| Stored data entries |
*** Begin section ***
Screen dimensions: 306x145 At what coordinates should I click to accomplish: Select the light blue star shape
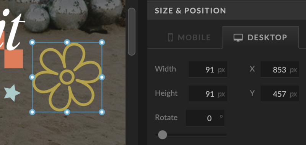click(x=12, y=93)
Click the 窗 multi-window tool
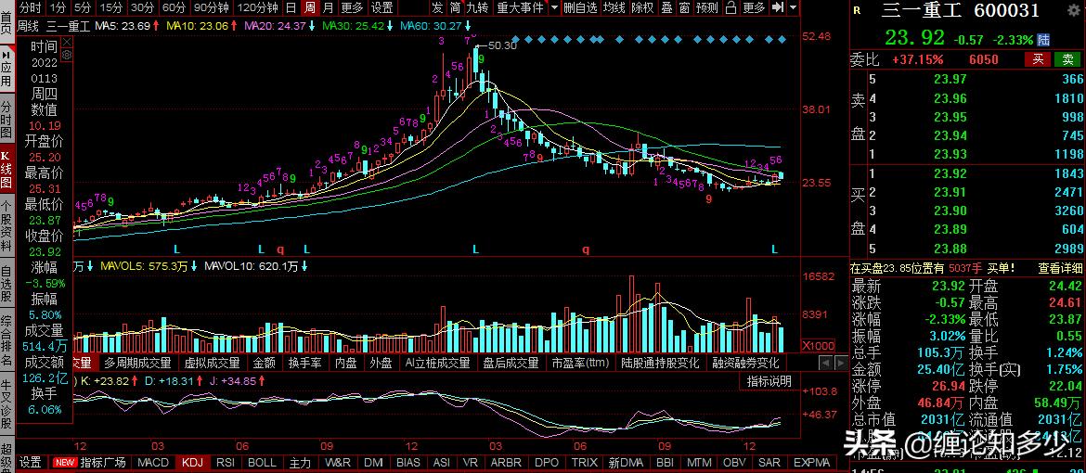The width and height of the screenshot is (1086, 473). coord(684,7)
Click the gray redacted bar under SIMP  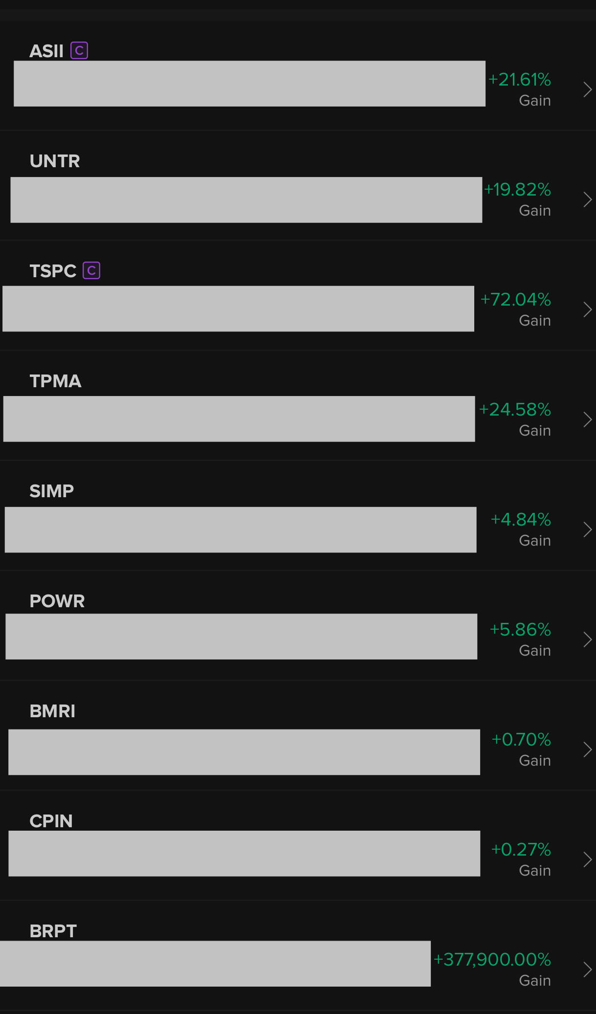tap(241, 529)
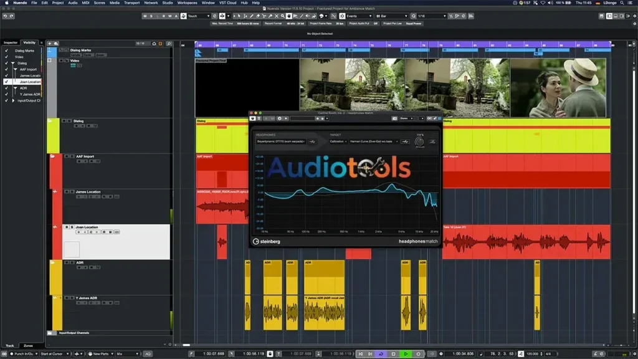Click the Undo arrow in the toolbar
Image resolution: width=638 pixels, height=359 pixels.
point(5,16)
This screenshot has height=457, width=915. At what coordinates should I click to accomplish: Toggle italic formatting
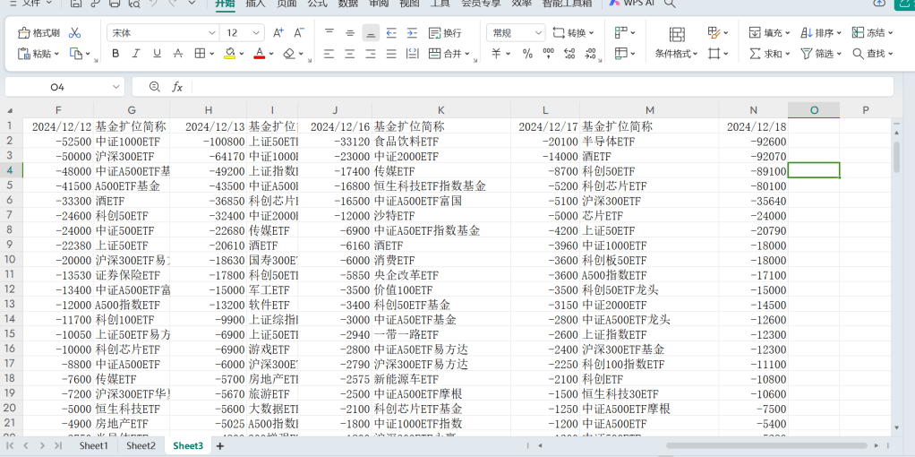click(137, 54)
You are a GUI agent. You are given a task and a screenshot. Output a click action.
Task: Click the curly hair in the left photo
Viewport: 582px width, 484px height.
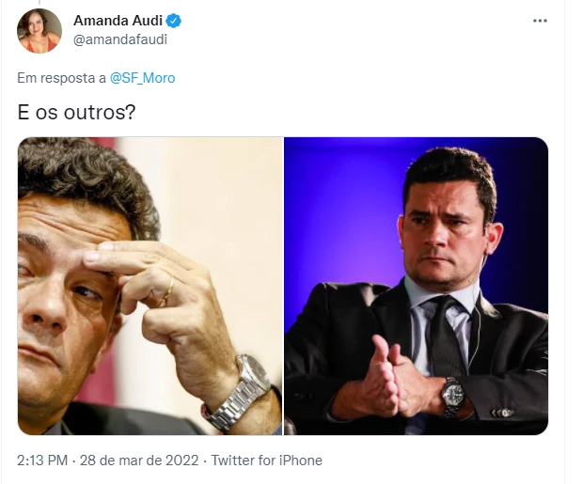pyautogui.click(x=89, y=178)
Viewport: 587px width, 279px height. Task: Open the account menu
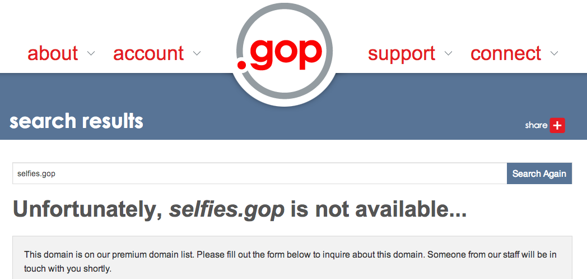point(148,53)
*** End section ***
| Exercise directions |
Please print exactly the lines from the one holding "This screenshot has" through the final line of the data above, including both, and skip all pictures.

| Your solution |
This screenshot has height=457, width=915. At what coordinates should I click to accomplish: Toggle italic formatting
click(137, 54)
You are a GUI agent. You are given a task and a screenshot. Output a click action.
Task: Click the curly hair in the left photo
Viewport: 582px width, 484px height.
pyautogui.click(x=89, y=178)
Viewport: 587px width, 279px height. Task: Open the account menu
point(148,53)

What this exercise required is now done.